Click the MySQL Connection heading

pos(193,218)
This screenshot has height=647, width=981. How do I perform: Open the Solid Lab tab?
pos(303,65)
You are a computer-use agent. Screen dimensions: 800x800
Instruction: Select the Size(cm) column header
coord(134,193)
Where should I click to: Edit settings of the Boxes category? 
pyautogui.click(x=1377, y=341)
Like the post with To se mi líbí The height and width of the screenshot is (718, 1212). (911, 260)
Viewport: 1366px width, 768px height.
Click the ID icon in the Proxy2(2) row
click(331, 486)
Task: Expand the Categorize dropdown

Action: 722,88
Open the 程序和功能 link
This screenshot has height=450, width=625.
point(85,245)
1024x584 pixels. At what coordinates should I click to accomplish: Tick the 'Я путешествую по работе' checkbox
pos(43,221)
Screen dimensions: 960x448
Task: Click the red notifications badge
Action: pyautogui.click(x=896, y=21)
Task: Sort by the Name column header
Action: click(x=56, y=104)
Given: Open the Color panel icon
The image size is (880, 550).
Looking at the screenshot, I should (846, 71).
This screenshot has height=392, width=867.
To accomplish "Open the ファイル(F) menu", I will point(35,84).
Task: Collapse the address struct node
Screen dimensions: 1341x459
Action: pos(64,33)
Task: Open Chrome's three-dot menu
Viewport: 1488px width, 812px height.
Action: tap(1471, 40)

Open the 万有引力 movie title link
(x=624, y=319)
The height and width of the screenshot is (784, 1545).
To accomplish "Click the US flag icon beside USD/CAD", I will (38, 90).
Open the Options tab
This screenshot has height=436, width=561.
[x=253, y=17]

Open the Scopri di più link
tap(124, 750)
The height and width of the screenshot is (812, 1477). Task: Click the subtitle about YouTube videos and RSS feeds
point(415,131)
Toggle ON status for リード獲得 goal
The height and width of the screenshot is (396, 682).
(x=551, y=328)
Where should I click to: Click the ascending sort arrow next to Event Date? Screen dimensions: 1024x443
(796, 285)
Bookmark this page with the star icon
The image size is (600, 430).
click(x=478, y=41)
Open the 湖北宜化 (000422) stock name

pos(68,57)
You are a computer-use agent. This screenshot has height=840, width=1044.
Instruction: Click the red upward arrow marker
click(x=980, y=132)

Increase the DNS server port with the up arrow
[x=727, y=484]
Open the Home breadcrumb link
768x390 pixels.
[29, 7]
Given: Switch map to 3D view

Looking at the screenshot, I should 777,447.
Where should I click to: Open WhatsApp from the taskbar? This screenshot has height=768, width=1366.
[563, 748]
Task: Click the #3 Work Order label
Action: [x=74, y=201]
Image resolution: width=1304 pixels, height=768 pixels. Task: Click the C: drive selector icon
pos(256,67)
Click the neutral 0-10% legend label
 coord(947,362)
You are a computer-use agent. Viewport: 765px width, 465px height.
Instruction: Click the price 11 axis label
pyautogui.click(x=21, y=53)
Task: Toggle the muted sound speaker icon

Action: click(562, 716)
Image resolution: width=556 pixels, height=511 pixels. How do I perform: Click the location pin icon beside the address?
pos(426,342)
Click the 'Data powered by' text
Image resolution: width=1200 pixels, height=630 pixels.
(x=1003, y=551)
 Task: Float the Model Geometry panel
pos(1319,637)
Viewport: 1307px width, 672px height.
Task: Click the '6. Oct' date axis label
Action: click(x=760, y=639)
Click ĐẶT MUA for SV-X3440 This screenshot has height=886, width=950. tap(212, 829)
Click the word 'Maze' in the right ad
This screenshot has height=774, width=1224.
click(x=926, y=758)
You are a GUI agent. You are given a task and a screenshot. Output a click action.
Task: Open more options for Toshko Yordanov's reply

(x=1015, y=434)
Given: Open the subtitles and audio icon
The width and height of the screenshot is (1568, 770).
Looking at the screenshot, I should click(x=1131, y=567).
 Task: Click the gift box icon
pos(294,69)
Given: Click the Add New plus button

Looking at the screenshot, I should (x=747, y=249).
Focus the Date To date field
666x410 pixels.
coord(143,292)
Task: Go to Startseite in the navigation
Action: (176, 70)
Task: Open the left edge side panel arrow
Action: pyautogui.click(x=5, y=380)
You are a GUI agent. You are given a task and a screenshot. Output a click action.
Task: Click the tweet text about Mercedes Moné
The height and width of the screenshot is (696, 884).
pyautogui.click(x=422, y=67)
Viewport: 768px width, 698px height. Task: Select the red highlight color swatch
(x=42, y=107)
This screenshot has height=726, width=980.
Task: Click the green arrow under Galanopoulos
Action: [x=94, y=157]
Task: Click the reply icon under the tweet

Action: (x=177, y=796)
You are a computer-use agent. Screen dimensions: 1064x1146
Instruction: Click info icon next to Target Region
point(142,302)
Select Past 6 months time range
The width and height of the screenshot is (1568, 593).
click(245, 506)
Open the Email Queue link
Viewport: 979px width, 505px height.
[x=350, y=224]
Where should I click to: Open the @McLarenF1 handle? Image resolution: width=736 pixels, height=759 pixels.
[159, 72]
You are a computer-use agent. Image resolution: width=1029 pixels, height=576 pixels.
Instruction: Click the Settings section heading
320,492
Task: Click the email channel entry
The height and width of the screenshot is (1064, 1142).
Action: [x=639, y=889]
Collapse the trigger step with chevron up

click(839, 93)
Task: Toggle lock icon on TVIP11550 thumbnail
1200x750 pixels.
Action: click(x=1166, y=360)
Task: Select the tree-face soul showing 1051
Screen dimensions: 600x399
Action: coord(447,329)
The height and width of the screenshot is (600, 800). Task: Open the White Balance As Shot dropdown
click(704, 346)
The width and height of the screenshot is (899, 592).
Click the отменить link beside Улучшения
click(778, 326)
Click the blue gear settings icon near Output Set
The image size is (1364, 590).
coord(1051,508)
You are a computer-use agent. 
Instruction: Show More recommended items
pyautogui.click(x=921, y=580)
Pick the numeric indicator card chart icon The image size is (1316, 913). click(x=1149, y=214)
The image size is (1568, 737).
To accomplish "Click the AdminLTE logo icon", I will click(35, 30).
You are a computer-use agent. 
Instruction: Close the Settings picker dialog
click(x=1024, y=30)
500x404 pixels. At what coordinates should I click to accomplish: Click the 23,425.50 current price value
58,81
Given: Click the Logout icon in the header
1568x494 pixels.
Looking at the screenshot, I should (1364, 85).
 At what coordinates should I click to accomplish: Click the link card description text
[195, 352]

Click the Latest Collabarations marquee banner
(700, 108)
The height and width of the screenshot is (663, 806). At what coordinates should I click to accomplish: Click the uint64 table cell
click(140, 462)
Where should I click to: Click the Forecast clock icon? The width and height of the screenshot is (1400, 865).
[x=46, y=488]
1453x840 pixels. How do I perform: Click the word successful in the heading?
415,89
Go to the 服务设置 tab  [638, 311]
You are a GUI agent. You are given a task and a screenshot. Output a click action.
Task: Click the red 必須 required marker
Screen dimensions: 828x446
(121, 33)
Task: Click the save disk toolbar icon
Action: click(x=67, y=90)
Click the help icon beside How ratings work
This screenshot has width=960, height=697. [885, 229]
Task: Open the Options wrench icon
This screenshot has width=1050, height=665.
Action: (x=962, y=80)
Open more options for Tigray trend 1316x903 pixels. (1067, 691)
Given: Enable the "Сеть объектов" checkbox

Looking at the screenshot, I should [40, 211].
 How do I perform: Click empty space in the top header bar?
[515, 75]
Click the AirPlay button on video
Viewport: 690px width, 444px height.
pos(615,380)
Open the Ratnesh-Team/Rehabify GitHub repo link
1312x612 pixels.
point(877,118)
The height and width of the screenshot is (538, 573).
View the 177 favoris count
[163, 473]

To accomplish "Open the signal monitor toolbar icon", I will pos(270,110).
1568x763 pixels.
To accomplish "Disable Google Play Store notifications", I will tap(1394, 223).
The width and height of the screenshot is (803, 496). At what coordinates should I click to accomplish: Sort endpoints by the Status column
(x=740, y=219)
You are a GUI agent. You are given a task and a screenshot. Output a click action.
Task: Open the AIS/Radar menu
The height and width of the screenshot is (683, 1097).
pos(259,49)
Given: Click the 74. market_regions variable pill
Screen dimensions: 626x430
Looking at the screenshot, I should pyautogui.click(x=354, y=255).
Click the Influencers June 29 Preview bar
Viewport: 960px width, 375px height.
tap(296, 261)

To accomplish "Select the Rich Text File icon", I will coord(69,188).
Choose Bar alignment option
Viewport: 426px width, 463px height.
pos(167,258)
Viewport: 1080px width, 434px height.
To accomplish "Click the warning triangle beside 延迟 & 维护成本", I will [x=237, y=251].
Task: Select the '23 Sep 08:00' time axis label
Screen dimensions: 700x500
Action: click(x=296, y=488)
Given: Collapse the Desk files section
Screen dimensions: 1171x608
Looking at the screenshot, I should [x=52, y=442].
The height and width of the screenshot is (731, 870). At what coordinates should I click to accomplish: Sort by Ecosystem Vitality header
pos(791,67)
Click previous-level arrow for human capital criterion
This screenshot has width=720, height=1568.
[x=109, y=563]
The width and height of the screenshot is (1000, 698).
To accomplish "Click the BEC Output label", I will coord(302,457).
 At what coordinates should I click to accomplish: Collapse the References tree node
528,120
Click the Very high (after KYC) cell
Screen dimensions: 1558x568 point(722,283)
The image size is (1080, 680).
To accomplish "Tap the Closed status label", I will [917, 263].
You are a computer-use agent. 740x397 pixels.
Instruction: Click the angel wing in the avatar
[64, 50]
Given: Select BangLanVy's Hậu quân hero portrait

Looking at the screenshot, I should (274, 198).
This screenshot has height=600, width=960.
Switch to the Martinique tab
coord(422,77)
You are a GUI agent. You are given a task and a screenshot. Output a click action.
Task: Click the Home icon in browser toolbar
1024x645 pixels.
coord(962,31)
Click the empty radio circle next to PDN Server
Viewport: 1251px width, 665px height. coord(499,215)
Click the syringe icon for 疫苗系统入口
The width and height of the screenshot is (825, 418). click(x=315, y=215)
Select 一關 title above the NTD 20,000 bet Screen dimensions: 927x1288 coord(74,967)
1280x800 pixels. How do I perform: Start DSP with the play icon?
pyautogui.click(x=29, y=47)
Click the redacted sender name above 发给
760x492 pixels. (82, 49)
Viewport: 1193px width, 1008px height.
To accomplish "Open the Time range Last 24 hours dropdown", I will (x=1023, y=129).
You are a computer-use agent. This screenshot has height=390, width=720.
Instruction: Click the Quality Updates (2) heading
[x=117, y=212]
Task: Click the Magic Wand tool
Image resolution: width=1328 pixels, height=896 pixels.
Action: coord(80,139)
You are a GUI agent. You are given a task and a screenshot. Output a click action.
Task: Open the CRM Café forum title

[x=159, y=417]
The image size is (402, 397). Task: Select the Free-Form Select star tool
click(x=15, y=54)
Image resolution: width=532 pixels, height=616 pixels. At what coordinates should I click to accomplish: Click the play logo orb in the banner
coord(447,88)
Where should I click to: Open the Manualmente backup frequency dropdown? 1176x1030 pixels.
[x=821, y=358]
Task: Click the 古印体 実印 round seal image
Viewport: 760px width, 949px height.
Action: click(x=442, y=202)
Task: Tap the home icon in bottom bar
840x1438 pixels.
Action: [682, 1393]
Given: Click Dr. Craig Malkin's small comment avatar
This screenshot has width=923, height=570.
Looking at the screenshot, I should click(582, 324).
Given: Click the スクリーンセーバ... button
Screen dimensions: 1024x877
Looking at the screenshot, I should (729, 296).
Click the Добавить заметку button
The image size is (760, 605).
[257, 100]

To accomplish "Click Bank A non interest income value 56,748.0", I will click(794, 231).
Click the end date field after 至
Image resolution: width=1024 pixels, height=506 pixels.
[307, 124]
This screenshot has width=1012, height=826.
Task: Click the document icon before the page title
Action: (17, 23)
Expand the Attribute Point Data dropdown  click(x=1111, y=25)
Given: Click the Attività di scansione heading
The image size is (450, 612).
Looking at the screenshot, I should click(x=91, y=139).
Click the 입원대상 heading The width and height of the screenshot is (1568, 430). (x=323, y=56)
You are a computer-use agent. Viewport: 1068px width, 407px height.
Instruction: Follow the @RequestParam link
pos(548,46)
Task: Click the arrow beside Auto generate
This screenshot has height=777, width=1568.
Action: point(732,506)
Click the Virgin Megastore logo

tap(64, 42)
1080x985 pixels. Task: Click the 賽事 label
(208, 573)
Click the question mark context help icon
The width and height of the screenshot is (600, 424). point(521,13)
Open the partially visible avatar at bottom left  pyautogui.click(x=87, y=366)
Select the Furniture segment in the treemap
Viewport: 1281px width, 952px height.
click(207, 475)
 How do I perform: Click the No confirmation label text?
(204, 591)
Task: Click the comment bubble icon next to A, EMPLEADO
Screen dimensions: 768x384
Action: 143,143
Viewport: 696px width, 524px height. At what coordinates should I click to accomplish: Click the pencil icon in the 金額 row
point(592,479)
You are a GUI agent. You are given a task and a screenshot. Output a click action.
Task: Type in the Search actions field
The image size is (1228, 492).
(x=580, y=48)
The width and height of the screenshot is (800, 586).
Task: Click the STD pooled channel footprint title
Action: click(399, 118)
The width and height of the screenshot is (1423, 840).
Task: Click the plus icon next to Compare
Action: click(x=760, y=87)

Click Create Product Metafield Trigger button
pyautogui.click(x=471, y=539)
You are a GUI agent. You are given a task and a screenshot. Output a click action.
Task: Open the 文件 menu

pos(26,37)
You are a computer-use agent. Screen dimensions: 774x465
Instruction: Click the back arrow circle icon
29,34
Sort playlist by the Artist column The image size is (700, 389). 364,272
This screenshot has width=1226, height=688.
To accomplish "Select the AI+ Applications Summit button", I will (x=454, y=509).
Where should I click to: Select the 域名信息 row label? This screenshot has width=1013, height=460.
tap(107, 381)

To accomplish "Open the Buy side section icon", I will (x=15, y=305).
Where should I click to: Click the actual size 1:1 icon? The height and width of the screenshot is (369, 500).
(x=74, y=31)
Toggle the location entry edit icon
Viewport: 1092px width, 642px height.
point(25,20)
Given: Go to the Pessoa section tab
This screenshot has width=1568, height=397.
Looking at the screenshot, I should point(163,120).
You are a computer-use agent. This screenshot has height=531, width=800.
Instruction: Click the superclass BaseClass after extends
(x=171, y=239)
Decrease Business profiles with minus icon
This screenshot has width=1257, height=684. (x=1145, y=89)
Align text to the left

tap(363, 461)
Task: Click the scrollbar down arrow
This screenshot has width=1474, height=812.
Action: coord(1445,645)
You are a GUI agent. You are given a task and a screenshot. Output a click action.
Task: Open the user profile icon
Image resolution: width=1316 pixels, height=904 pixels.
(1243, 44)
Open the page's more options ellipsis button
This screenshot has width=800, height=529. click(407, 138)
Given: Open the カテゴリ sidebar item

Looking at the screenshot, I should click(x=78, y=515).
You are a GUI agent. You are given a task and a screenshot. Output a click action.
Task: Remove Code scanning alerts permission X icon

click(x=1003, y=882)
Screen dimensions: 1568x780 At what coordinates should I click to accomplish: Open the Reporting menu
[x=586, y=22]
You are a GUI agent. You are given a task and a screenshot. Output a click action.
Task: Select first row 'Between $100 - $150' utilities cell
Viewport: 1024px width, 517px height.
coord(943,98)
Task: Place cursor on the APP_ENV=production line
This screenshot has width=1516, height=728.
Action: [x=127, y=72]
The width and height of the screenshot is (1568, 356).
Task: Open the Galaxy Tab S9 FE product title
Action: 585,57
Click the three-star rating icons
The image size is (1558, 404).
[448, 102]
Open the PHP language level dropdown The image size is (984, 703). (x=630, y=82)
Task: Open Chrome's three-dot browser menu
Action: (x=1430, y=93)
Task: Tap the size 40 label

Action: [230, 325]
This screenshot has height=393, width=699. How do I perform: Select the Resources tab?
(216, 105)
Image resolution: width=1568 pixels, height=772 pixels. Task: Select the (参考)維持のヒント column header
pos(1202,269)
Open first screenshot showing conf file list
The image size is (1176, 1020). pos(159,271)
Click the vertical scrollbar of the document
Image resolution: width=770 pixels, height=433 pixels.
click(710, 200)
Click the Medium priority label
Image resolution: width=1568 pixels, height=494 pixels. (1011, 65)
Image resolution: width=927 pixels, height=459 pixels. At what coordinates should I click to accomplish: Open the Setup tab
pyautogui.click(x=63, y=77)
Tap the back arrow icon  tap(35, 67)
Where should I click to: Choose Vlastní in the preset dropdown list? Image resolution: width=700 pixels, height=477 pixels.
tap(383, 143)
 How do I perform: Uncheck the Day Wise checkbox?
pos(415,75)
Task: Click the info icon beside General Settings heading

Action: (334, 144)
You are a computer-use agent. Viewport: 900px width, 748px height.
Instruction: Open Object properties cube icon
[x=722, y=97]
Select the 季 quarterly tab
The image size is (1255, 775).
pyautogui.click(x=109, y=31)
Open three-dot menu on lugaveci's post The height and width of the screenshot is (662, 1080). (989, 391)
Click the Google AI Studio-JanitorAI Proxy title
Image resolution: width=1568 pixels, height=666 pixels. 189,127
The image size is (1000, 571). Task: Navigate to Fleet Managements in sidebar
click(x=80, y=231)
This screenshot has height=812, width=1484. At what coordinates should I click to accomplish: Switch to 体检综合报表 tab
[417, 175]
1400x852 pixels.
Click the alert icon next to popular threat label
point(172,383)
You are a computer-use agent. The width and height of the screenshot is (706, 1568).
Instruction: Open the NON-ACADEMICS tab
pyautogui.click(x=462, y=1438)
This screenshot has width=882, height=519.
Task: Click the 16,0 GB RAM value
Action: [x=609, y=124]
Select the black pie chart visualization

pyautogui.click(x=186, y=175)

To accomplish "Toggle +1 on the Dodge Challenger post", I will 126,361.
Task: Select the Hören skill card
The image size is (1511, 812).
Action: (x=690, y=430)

------

=== WORK REQUEST ===
Would you copy, unchanged, the stretch of the records above that begins at the line containing "Open first screenshot showing conf file list" and ends at the line containing "Tap the back", and only that?

=== EXERCISE RESPONSE ===
Open first screenshot showing conf file list
The image size is (1176, 1020). pos(159,271)
Click the vertical scrollbar of the document
Image resolution: width=770 pixels, height=433 pixels.
click(710, 200)
Click the Medium priority label
Image resolution: width=1568 pixels, height=494 pixels. (1011, 65)
Image resolution: width=927 pixels, height=459 pixels. At what coordinates should I click to accomplish: Open the Setup tab
pyautogui.click(x=63, y=77)
Tap the back arrow icon  tap(35, 67)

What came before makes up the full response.